→ **Activity**:
Below is a listing; reproduce exactly its lines from the one containing "كيفية تحميل آي" to its last line, both ends kept, and no other lines.

→ **Task inputs**:
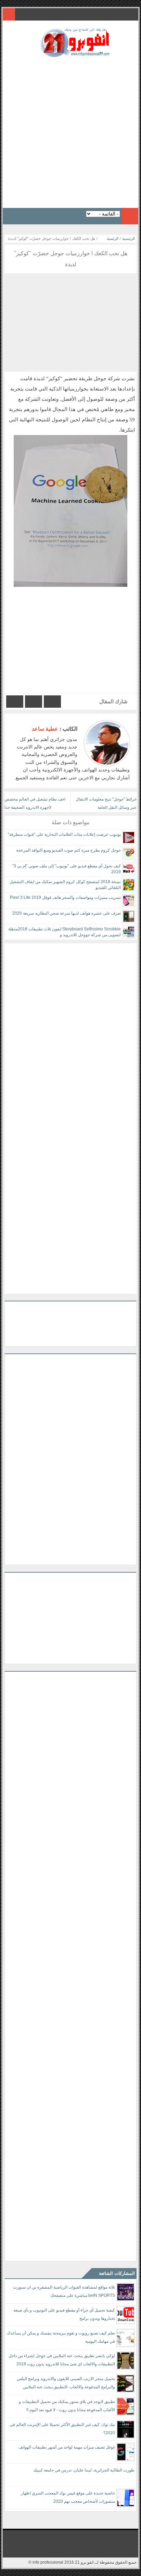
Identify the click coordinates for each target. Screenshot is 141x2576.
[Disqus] (70, 1029)
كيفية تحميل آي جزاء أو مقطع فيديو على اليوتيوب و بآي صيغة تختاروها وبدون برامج (64, 2314)
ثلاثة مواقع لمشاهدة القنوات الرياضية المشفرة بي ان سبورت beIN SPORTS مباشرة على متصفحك (64, 2291)
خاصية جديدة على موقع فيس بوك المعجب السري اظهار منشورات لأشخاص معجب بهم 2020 (68, 2497)
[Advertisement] (70, 130)
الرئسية (112, 238)
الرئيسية (128, 238)
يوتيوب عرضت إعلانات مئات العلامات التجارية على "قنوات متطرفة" (64, 834)
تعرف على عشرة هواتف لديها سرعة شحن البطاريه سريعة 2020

→ **Solved exercise**:
كيفية تحميل آي جزاء أو مقطع فيديو على اليوتيوب و بآي صيغة تختاروها وبدون برامج (64, 2314)
ثلاثة مواقع لمشاهدة القنوات الرياضية المشفرة بي ان سبورت beIN SPORTS مباشرة على متصفحك (64, 2291)
خاصية جديدة على موقع فيس بوك المعجب السري اظهار منشورات لأشخاص معجب بهم 2020 (68, 2497)
[Advertisement] (70, 130)
الرئسية (112, 238)
الرئيسية (128, 238)
يوتيوب عرضت إعلانات مئات العلامات التجارية على "قنوات متطرفة" (64, 834)
تعرف على عشرة هواتف لديها سرعة شحن البطاريه سريعة 2020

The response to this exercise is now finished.